Through the NSW Smart Sensing Network, this research is already linked to industry.

The NSSN's 2026 Grand Challenge Fund targets sensing solutions for Net Zero.

What remains missing is the physical "bridge" - testbeds where multiple technologies can be proven simultaneously without disrupting production.

There is a successful precedent. When NSW identified world-class RNA research but lacked pilot manufacturing, government-backed shared infrastructure stepped in.

This allowed technologies to be validated locally before attracting private capital. The principle is simple: de-risk early, crowd-in investment later.

A strategic choice

The global market for subsurface intelligence will flow to jurisdictions that can reduce geological risk. Capital does not reward ambition; it rewards certainty.

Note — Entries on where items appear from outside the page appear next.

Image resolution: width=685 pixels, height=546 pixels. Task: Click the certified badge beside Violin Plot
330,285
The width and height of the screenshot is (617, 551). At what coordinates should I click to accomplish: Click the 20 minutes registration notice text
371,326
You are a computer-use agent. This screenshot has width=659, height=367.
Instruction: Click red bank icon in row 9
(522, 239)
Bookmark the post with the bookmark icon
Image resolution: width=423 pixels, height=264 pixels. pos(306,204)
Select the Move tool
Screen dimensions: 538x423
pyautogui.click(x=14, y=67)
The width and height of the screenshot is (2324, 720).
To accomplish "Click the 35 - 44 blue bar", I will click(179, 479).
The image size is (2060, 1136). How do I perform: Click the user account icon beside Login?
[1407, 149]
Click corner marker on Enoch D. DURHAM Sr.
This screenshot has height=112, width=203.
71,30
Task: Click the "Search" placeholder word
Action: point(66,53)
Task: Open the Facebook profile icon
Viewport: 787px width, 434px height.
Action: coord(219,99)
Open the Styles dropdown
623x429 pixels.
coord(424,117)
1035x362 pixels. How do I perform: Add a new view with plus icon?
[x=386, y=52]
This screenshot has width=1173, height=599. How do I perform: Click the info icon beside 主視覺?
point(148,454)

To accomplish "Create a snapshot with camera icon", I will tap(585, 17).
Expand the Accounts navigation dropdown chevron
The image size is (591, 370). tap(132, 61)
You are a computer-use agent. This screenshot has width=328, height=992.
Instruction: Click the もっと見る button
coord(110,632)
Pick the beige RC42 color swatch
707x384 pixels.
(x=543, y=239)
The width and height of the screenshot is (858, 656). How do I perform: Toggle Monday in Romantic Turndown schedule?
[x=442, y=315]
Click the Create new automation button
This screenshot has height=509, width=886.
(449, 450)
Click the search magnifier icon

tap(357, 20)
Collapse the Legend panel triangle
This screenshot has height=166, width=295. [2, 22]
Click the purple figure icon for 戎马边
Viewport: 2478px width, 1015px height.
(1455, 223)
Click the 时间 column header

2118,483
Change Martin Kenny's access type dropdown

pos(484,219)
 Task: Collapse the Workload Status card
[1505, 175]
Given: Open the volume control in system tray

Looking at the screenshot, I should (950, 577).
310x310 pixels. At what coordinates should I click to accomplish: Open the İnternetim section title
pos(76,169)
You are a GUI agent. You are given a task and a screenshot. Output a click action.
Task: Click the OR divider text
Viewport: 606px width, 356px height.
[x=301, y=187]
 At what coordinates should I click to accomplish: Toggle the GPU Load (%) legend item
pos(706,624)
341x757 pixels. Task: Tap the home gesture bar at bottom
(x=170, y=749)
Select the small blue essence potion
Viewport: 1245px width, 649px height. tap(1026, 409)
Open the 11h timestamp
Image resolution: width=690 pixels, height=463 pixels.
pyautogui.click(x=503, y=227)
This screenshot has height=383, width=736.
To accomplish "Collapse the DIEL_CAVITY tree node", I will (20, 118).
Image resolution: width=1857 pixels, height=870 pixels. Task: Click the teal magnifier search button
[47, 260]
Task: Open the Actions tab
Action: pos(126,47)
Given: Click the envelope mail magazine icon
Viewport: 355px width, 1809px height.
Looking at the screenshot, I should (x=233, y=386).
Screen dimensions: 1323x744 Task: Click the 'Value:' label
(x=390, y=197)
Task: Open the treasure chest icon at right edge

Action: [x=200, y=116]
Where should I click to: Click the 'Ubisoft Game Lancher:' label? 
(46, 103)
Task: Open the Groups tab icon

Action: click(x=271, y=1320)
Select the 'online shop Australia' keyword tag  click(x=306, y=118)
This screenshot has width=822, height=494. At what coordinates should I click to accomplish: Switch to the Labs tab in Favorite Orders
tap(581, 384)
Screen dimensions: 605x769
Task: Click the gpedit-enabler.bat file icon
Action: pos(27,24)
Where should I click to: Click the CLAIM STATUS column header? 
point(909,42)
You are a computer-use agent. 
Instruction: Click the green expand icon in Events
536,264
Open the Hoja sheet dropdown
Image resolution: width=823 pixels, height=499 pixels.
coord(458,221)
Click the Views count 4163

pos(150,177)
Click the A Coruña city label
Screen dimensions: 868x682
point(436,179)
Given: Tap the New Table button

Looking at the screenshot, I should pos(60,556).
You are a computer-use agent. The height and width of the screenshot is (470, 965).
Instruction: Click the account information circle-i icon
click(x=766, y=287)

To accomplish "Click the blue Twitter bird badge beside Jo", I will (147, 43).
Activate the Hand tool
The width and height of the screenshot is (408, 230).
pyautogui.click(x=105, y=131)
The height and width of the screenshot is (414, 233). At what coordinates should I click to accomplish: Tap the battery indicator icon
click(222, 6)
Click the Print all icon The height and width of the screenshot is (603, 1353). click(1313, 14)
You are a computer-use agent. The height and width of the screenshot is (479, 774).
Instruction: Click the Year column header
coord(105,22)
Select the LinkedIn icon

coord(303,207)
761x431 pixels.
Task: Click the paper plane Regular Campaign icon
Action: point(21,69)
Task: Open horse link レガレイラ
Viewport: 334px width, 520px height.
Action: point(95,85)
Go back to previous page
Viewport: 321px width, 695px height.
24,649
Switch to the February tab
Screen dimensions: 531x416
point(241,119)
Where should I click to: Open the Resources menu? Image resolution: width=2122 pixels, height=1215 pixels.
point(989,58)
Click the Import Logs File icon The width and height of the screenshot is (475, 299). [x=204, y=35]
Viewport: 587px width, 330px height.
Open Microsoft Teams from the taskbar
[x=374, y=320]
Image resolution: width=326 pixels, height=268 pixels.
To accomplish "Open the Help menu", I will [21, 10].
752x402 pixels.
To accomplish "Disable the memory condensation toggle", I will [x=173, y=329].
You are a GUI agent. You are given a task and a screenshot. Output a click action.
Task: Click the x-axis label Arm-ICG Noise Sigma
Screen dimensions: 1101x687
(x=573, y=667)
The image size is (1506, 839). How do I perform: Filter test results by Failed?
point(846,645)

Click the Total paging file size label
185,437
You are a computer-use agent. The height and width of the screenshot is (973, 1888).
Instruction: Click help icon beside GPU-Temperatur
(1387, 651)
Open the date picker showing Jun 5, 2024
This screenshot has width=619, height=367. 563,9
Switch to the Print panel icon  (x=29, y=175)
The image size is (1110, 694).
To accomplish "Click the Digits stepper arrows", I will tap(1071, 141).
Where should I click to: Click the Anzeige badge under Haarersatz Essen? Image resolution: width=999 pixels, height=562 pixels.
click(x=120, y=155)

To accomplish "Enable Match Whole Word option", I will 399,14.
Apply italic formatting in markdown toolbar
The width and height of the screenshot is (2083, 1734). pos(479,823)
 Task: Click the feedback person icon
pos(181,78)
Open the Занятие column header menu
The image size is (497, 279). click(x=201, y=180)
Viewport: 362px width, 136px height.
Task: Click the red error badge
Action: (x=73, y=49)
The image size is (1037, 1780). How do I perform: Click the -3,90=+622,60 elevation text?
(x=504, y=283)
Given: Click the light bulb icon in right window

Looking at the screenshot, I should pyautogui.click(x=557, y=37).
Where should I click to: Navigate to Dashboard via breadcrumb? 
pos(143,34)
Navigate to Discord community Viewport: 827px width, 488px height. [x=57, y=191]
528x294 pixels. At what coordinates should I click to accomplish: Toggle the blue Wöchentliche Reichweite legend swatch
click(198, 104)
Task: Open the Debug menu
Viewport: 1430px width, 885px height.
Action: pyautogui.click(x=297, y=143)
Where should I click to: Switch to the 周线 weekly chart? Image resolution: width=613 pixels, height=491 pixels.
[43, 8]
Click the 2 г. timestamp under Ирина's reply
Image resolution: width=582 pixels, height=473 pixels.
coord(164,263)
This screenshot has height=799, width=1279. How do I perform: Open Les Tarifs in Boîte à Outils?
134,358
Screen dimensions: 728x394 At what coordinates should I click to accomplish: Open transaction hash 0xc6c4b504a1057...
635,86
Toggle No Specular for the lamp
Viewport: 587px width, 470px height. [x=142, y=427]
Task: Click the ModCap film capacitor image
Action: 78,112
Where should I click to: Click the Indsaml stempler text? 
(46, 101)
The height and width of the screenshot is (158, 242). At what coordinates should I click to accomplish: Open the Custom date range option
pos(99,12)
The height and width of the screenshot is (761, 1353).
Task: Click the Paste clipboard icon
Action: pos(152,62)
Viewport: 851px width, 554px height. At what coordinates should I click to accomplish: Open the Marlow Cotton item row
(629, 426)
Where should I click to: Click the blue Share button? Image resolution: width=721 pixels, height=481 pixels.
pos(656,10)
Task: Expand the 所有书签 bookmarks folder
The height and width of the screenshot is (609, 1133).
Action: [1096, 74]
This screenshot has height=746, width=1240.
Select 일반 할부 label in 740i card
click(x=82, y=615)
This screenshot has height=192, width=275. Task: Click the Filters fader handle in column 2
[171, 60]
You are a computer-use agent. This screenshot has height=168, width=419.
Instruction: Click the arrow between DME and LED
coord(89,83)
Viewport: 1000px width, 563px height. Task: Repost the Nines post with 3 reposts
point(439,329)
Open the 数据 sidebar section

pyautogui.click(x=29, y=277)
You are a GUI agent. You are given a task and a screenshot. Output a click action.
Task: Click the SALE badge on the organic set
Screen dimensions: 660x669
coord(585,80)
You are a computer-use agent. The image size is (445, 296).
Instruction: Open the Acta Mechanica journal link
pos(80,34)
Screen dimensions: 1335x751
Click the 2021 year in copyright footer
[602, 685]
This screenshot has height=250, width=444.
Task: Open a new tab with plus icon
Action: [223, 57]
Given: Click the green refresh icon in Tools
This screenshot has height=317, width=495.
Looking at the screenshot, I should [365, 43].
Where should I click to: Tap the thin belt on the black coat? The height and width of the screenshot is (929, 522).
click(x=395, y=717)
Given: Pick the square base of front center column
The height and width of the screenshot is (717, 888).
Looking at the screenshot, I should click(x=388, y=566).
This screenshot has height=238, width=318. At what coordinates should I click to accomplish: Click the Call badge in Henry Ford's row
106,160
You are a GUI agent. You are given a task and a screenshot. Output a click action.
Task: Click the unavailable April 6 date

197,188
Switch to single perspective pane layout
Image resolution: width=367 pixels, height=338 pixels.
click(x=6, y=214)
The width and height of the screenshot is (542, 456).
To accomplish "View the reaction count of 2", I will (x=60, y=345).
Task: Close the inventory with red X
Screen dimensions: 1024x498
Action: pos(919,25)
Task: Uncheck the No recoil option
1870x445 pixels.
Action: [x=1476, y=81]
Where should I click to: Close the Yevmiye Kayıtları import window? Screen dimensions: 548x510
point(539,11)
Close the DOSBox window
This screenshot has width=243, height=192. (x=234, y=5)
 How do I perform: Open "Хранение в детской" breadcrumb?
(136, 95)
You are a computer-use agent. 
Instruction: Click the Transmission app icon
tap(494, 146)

An investment of $30 million to $50 million in shared validation infrastructure would be modest compared to trillions committed to the global transition. Yet the impact on project timelines and business survival rates would be massive.

Regions like the Hunter Valley and Illawarra, currently transitioning from coal and steel, possess the exact industrial expertise required to host such facilities.

A validation hub would build on existing capability while creating a new, high-tech economic anchor.

The transition to net zero will not be limited by shortage of sunlight or wind. It will be limited by execution risk.

NSW has the expertise to lead. The question is whether we build the bridge between lab and reality - or import the technology later, at a premium.

The drilling will continue. The only question is whether we keep drilling blind.